:: Work to be completed ::
Can you reproduce every one of the records below word for word, keeping each line as it appears?

-- BEGIN Input --

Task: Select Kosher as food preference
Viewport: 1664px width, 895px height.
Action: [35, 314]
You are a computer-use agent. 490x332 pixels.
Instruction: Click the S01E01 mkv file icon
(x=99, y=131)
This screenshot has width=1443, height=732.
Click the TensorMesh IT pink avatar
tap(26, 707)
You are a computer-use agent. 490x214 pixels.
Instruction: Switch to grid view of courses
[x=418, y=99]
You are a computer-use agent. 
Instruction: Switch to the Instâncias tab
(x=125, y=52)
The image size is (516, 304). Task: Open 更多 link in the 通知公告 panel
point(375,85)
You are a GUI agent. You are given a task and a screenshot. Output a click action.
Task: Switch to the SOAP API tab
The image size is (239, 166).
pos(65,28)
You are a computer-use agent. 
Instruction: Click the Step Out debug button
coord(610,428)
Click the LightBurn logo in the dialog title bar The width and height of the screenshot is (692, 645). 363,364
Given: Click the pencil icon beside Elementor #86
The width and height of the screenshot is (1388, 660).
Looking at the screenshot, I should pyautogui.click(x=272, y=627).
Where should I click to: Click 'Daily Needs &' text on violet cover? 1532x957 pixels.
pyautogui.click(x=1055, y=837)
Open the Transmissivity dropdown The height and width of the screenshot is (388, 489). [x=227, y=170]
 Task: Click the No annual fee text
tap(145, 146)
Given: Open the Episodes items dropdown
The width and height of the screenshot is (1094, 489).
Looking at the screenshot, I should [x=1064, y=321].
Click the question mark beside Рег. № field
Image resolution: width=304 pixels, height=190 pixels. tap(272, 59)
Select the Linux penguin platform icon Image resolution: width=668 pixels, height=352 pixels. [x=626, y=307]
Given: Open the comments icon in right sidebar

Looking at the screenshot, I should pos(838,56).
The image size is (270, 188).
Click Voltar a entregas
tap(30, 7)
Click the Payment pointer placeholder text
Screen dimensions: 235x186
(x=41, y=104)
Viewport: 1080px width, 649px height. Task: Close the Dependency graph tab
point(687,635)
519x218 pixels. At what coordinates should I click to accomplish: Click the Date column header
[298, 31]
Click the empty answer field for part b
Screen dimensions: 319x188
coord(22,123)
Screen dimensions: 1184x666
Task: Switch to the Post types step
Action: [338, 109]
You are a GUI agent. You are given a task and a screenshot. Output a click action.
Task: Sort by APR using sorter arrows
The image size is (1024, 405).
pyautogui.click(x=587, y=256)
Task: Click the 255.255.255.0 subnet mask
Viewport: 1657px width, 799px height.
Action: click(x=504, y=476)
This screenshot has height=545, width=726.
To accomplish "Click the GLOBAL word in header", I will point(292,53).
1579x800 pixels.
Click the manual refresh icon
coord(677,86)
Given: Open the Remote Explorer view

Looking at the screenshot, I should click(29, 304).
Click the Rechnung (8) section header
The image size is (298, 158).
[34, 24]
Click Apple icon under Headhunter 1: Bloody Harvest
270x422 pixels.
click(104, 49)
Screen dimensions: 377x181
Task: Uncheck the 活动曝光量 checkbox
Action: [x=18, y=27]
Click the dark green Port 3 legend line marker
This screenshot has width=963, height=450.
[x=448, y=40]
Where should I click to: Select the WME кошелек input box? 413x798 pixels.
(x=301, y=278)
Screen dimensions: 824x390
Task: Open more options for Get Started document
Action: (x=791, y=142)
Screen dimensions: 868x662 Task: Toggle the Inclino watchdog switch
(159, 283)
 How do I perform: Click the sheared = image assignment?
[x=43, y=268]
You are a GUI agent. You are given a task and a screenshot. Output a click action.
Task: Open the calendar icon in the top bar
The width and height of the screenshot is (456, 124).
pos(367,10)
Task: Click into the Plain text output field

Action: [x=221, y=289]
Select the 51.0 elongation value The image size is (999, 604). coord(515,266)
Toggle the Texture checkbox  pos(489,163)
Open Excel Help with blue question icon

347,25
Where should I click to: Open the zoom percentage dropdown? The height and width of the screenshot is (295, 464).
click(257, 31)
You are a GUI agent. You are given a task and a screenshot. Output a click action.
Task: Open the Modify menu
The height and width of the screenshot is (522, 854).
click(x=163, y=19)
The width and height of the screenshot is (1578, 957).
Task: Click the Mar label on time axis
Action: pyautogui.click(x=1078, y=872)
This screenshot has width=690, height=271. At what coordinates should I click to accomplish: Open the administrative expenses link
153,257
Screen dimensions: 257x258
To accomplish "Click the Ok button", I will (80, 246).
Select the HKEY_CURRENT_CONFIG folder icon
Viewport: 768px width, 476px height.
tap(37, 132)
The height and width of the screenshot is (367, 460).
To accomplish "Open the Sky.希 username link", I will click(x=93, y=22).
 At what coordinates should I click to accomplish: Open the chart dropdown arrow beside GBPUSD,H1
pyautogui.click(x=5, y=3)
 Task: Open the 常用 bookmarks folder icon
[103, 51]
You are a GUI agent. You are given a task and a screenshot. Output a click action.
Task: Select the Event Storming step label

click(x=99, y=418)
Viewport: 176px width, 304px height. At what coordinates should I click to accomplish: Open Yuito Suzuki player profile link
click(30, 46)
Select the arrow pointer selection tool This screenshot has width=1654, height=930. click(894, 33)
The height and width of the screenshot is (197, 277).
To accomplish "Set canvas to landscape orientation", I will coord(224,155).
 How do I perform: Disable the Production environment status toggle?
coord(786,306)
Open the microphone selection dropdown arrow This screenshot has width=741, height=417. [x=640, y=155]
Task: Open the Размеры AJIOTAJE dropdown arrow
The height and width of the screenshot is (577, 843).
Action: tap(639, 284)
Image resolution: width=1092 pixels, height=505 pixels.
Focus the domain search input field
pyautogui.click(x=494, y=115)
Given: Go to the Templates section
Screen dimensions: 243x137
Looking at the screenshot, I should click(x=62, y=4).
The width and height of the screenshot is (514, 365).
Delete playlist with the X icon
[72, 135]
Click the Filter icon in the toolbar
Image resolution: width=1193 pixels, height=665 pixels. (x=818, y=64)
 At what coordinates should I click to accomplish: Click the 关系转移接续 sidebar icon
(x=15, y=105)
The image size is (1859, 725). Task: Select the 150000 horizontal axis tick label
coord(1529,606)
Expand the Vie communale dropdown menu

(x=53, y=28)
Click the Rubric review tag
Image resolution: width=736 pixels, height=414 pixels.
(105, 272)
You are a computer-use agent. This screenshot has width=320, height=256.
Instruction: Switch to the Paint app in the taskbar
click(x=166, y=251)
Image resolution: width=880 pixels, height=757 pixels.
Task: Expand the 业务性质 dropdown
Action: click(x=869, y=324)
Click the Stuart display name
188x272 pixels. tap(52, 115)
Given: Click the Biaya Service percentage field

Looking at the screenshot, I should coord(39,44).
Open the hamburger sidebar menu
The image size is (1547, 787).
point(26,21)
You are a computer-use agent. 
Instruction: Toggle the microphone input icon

-- END Input --

:: Solution to the problem ::
Task: Select Kosher as food preference
Viewport: 1664px width, 895px height.
Action: [35, 314]
You are a computer-use agent. 490x332 pixels.
Instruction: Click the S01E01 mkv file icon
(x=99, y=131)
This screenshot has width=1443, height=732.
Click the TensorMesh IT pink avatar
tap(26, 707)
You are a computer-use agent. 490x214 pixels.
Instruction: Switch to grid view of courses
[x=418, y=99]
You are a computer-use agent. 
Instruction: Switch to the Instâncias tab
(x=125, y=52)
The image size is (516, 304). Task: Open 更多 link in the 通知公告 panel
point(375,85)
You are a GUI agent. You are given a task and a screenshot. Output a click action.
Task: Switch to the SOAP API tab
The image size is (239, 166).
pos(65,28)
You are a computer-use agent. 
Instruction: Click the Step Out debug button
coord(610,428)
Click the LightBurn logo in the dialog title bar The width and height of the screenshot is (692, 645). 363,364
Given: Click the pencil icon beside Elementor #86
The width and height of the screenshot is (1388, 660).
Looking at the screenshot, I should pyautogui.click(x=272, y=627).
Where should I click to: Click 'Daily Needs &' text on violet cover? 1532x957 pixels.
pyautogui.click(x=1055, y=837)
Open the Transmissivity dropdown The height and width of the screenshot is (388, 489). [x=227, y=170]
 Task: Click the No annual fee text
tap(145, 146)
Given: Open the Episodes items dropdown
The width and height of the screenshot is (1094, 489).
Looking at the screenshot, I should [x=1064, y=321].
Click the question mark beside Рег. № field
Image resolution: width=304 pixels, height=190 pixels. tap(272, 59)
Select the Linux penguin platform icon Image resolution: width=668 pixels, height=352 pixels. [x=626, y=307]
Given: Open the comments icon in right sidebar

Looking at the screenshot, I should pos(838,56).
The image size is (270, 188).
Click Voltar a entregas
tap(30, 7)
Click the Payment pointer placeholder text
Screen dimensions: 235x186
(x=41, y=104)
Viewport: 1080px width, 649px height. Task: Close the Dependency graph tab
point(687,635)
519x218 pixels. At what coordinates should I click to accomplish: Click the Date column header
[298, 31]
Click the empty answer field for part b
Screen dimensions: 319x188
coord(22,123)
Screen dimensions: 1184x666
Task: Switch to the Post types step
Action: [338, 109]
You are a GUI agent. You are given a task and a screenshot. Output a click action.
Task: Sort by APR using sorter arrows
The image size is (1024, 405).
pyautogui.click(x=587, y=256)
Task: Click the 255.255.255.0 subnet mask
Viewport: 1657px width, 799px height.
Action: click(x=504, y=476)
This screenshot has height=545, width=726.
To accomplish "Click the GLOBAL word in header", I will point(292,53).
1579x800 pixels.
Click the manual refresh icon
coord(677,86)
Given: Open the Remote Explorer view

Looking at the screenshot, I should click(29, 304).
Click the Rechnung (8) section header
The image size is (298, 158).
[34, 24]
Click Apple icon under Headhunter 1: Bloody Harvest
270x422 pixels.
click(104, 49)
Screen dimensions: 377x181
Task: Uncheck the 活动曝光量 checkbox
Action: [x=18, y=27]
Click the dark green Port 3 legend line marker
This screenshot has width=963, height=450.
[x=448, y=40]
Where should I click to: Select the WME кошелек input box? 413x798 pixels.
(x=301, y=278)
Screen dimensions: 824x390
Task: Open more options for Get Started document
Action: (x=791, y=142)
Screen dimensions: 868x662 Task: Toggle the Inclino watchdog switch
(159, 283)
 How do I perform: Click the sheared = image assignment?
[x=43, y=268]
You are a GUI agent. You are given a task and a screenshot. Output a click action.
Task: Open the calendar icon in the top bar
The width and height of the screenshot is (456, 124).
pos(367,10)
Task: Click into the Plain text output field

Action: [x=221, y=289]
Select the 51.0 elongation value The image size is (999, 604). coord(515,266)
Toggle the Texture checkbox  pos(489,163)
Open Excel Help with blue question icon

347,25
Where should I click to: Open the zoom percentage dropdown? The height and width of the screenshot is (295, 464).
click(257, 31)
You are a GUI agent. You are given a task and a screenshot. Output a click action.
Task: Open the Modify menu
The height and width of the screenshot is (522, 854).
click(x=163, y=19)
The width and height of the screenshot is (1578, 957).
Task: Click the Mar label on time axis
Action: pyautogui.click(x=1078, y=872)
This screenshot has width=690, height=271. At what coordinates should I click to accomplish: Open the administrative expenses link
153,257
Screen dimensions: 257x258
To accomplish "Click the Ok button", I will (80, 246).
Select the HKEY_CURRENT_CONFIG folder icon
Viewport: 768px width, 476px height.
tap(37, 132)
The height and width of the screenshot is (367, 460).
To accomplish "Open the Sky.希 username link", I will click(x=93, y=22).
 At what coordinates should I click to accomplish: Open the chart dropdown arrow beside GBPUSD,H1
pyautogui.click(x=5, y=3)
 Task: Open the 常用 bookmarks folder icon
[103, 51]
You are a GUI agent. You are given a task and a screenshot. Output a click action.
Task: Select the Event Storming step label

click(x=99, y=418)
Viewport: 176px width, 304px height. At what coordinates should I click to accomplish: Open Yuito Suzuki player profile link
click(30, 46)
Select the arrow pointer selection tool This screenshot has width=1654, height=930. click(894, 33)
The height and width of the screenshot is (197, 277).
To accomplish "Set canvas to landscape orientation", I will coord(224,155).
 How do I perform: Disable the Production environment status toggle?
coord(786,306)
Open the microphone selection dropdown arrow This screenshot has width=741, height=417. [x=640, y=155]
Task: Open the Размеры AJIOTAJE dropdown arrow
The height and width of the screenshot is (577, 843).
Action: tap(639, 284)
Image resolution: width=1092 pixels, height=505 pixels.
Focus the domain search input field
pyautogui.click(x=494, y=115)
Given: Go to the Templates section
Screen dimensions: 243x137
Looking at the screenshot, I should click(x=62, y=4).
The width and height of the screenshot is (514, 365).
Delete playlist with the X icon
[72, 135]
Click the Filter icon in the toolbar
Image resolution: width=1193 pixels, height=665 pixels. (x=818, y=64)
 At what coordinates should I click to accomplish: Click the 关系转移接续 sidebar icon
(x=15, y=105)
The image size is (1859, 725). Task: Select the 150000 horizontal axis tick label
coord(1529,606)
Expand the Vie communale dropdown menu

(x=53, y=28)
Click the Rubric review tag
Image resolution: width=736 pixels, height=414 pixels.
(105, 272)
You are a computer-use agent. This screenshot has width=320, height=256.
Instruction: Switch to the Paint app in the taskbar
click(x=166, y=251)
Image resolution: width=880 pixels, height=757 pixels.
Task: Expand the 业务性质 dropdown
Action: click(x=869, y=324)
Click the Stuart display name
188x272 pixels. tap(52, 115)
Given: Click the Biaya Service percentage field

Looking at the screenshot, I should coord(39,44).
Open the hamburger sidebar menu
The image size is (1547, 787).
point(26,21)
You are a computer-use agent. 
Instruction: Toggle the microphone input icon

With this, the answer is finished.